Мятеж мог бы зайти далеко, если бы Королева, сперва отказавшаяся освободить заключенных, все-таки не решила выпустить их и восстановить в прежних должностях; тут я стал опасаться, что по воле министра история со мною еще будет иметь продолжение. Однажды уже брошенный в тюрьму без всякой причины, я не мог ныне пренебрегать вероятными обвинениями в том, что меня назовут предводителем бунтовщиков, и, хотя Королева-мать объявила амнистию, прекрасно понимал, что поводов погубить человека можно найти сколько угодно. Поэтому я почел необходимым обеспечить себе защиту. Покровительство Парламента в этих условиях показалось мне наиболее надежным: он пользовался и симпатией парижан, уверовавших по своей доброте, что он все делает только ради их пользы, и поддержкой провинций, не менее сильно настроенных против кардинала Мазарини. Герцог де Бофор, очень нравившийся парижанам из-за своей непримиримой враждебности к Мазарини, представил мое ходатайство Парламенту, и оно было удовлетворено. Почувствовав себя в относительной безопасности, я примкнул к герцогу де Бофору и к тем, кто больше всего ненавидел кардинала.
Пожелай я поведать обо всех интригах, затевавшихся против Мазарини, — мои воспоминания заняли бы несколько томов; но коль скоро я решил описывать лишь дела, в которых участвовал сам, то скажу лишь, что Парламент так досадил кардиналу, что тот решил его наказать.
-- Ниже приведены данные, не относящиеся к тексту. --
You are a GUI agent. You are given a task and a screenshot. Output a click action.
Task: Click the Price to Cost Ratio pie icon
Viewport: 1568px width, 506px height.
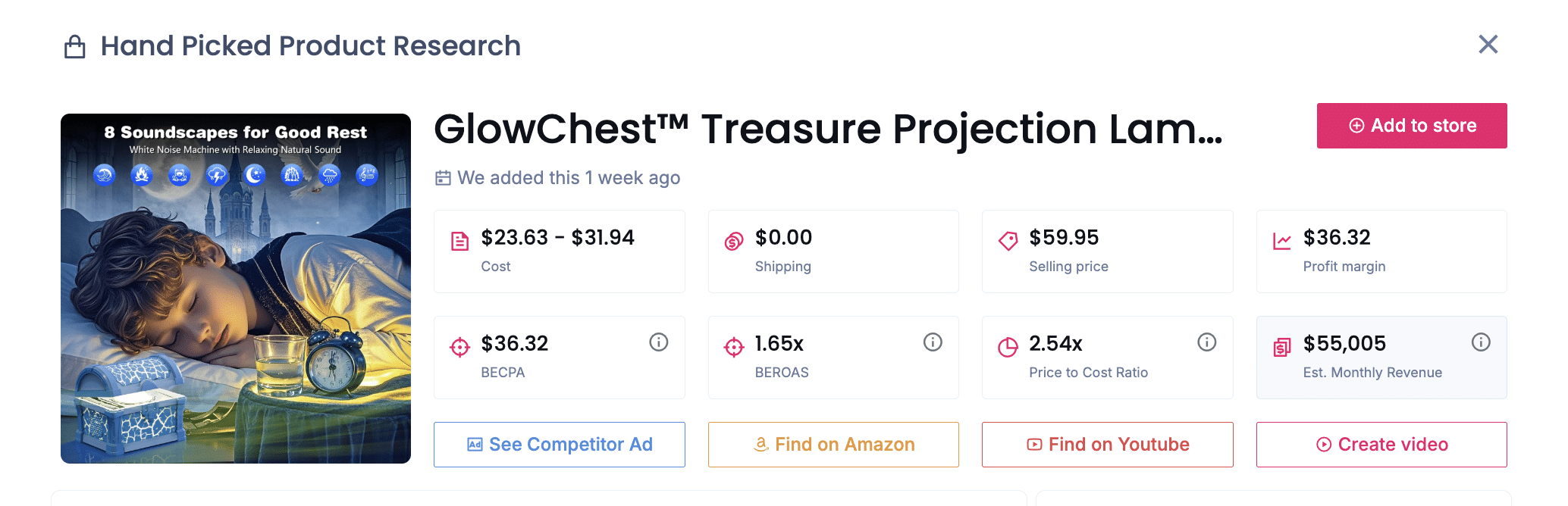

Он не мог его разогнать — разве что для этого пришлось бы привести к повиновению весь Париж, горячо защищавший парламентариев и принимавший их сторону по любому, даже малейшему поводу. Дело казалось не просто трудным, а поистине неисполнимым. В городе находились свыше ста тысяч вооруженных людей — с ними не справилась бы и вся королевская армия. Однако, вернувшись из Фландрии, герцог Энгиенский, который принял после смерти отца титул принца Конде{129}, пообещал Мазарини встать на его сторону; он привел свое войско и, когда двор покинул Париж, осадил город. Париж был самым населенным городом в мире; и когда из-за осады его жители начали испытывать лишения, то заговорили о том, что стыдно терпеть голод из-за горстки подступивших солдат, и назначили смотр собственным силам. Потом собранные войска выступили в поход, а их командиры — сплошь советники, ибо войска состояли только из горожан, — решили дать бой настоящим генералам. Но никто не знал военного ремесла, и началась неразбериха, вызвавшая смех даже у тех, кто смыслил в войне ничуть не больше их самих. Из толпы вышел человек, кичливый и преисполненный самоуверенности; он заявил, что отдавать приказы следует не так и будет ошибкой, если командование поручат не ему, ведь он целых полгода служил солдатом во Французской гвардии. Все были счастливы узнать, что среди них оказался военный, — и ему сразу же отдали командование, радостно крича: «Да здравствует Парламент и наш новый офицер!» Он был назначен генерал-майором пехоты и в знак своего чина получил трость из рук советника апелляционной палаты Ведо де Гранмона. Тот уже готов был отдать и собственный офицерский горжет{130}, да испугался, как бы он не потерялся, — это могло повредить репутации семейства Гранмон, которых знали как людей, готовых сражаться, так что ему пришлось поискать для нового командира другой. Его сын, унаследовавший воинственные наклонности, очень гордится этим горжетом, равно как и своей бородищей, благодаря которой, особенно во время карнавала, походит на старого капрала, переодетого советником.